I don't think you CAN get cooler than that.

Maybe if you discard the idiotic MAINSTREAM terminology ("cool), and simply consider which computers were GOOD, usable, had exciting and inspiring software and great games and neat hardware expansions and could emulate other systems with perfect precision, you might have a very different kind of list.

What other computer could take an equivalent, modern computer, and emulate it FASTER than the actual thing? When you used Shapeshifter with Picasso graphics-card to play those glorious 256-color Mac-ports of wonderful PC games (DOTT, TSOMI I and II, Legend of Kyrandia, Alone in the Dark) that often had IMPROVEMENTS over the PC versions (higher resolution graphics, proper MIDI music sounds and all, everything working perfectly on the Amiga 4000), WHILE you were still using Amiga software on the other side to chat, download files, and do a plethora of other things, you HAD to be pretty impressed back in the day.

Seikaiwa said...


Photoshop existed for Amiga 4000 in the form of using the Mac version using Shapeshifter - same could be said about a lot of great software.

The Amiga 4000 was the MOST AMAZING THING I had ever had the GREAT PLEASURE and JOY to use, and you dare to call it "uncool"!

No offense, but HOW stupid do you have to be to do that? That's like insulting Bruce Lee for being too mainstream to be any good in martial arts, or insulting Mozart as a bad composer, because he was too popular.

It doesn't make any sense!

Atari ST, btw, is seriously uncool a computer. Lousy sound chip, horrible graphics capabilities (ever compared games side to side with the Amiga versions? The ST version almost always has a lower resolution, lower framerate, worse scrolling, less colors, and oftentimes uglier sprites and less of them!), awful architecture, and a LAME operating system. How could ANY HUMAN BEING in their senses ever appreciate that piece of turd over Amiga, ANY Amiga? It shouldn't even be possible!

Sure, it's a "quicky novelty", or "a freaky retro hardware", but don't go calling it "cool" or capable, because even compared to the 8-bit computers, it LOSES in many ways!

Even the C64 beats Atari ST in smooth scrolling and I shouldn't have to even mention the SID, which is a fully qualified, original and unique-sounding SYNTHESIZER, not just a crappy, bleepy sound chip of the seventies, like its competitors had.

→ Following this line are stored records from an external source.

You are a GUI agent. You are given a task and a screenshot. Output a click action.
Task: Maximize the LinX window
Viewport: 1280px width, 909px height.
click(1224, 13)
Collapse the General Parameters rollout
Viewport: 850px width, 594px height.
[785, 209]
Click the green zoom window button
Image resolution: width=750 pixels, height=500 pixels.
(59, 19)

The C64 beat up all its competition in the same way that Amiga 4000 did its. Don't go insulting the winners, it just makes you seem like you are only expressing your bitterness, because you chose the wrong side of the fence and don't want to admit your mistake.

The other computers didn't have a chance - they might just as well have not existed. C64 and Amiga 4000 was all you really needed, nothing else could bring you true satisfaction, because they were inferior machines with inferior software and inferior hardware.

Plus/4 and C16 are very cool computers, but they weren't supported much. That's not their fault! I admit that the technical solutions in those machines were mind-staggeringly weird - why take away sprites, and why insert such a lousy sound chip, etc..

But the number of colours and other stuff compensated, and at the same time, it did have its handful of classics that I have not yet seen on other platforms, like Jet Brix, Berks and Mr. Puniverse. C16's version of Formula One is also definitely the best.

If you must, call Atari 800 uncool (though I like it), call Atari ST uncool, and I would go as far as to let you call Amiga CD32 or Amiga 600 uncool (because as decisions and as crippled machines, that's what they were - although the architecture and the basic hardware below the surface was still very "cool" indeed), but don't go calling C64 or Amiga 4000 'uncool', unless you want to just express your stupidity to the world!

I hope I have made my point.

Anonymous said...

C64 was the best selling ever.... Rrrrrriiiiiiigggggghhhhhttttt......

Matt Davies said...

I think the Gameboy Advance was very cool. I had an early dev kit (circuit board, with SNES controller) and developed an "OS" for it to handle DMA, and IRQs. Also had the insanely cool CPU ARM7. Also the GPU and audio systems were fun to program for. Everything about this kit from a programmers point of view was cool for me.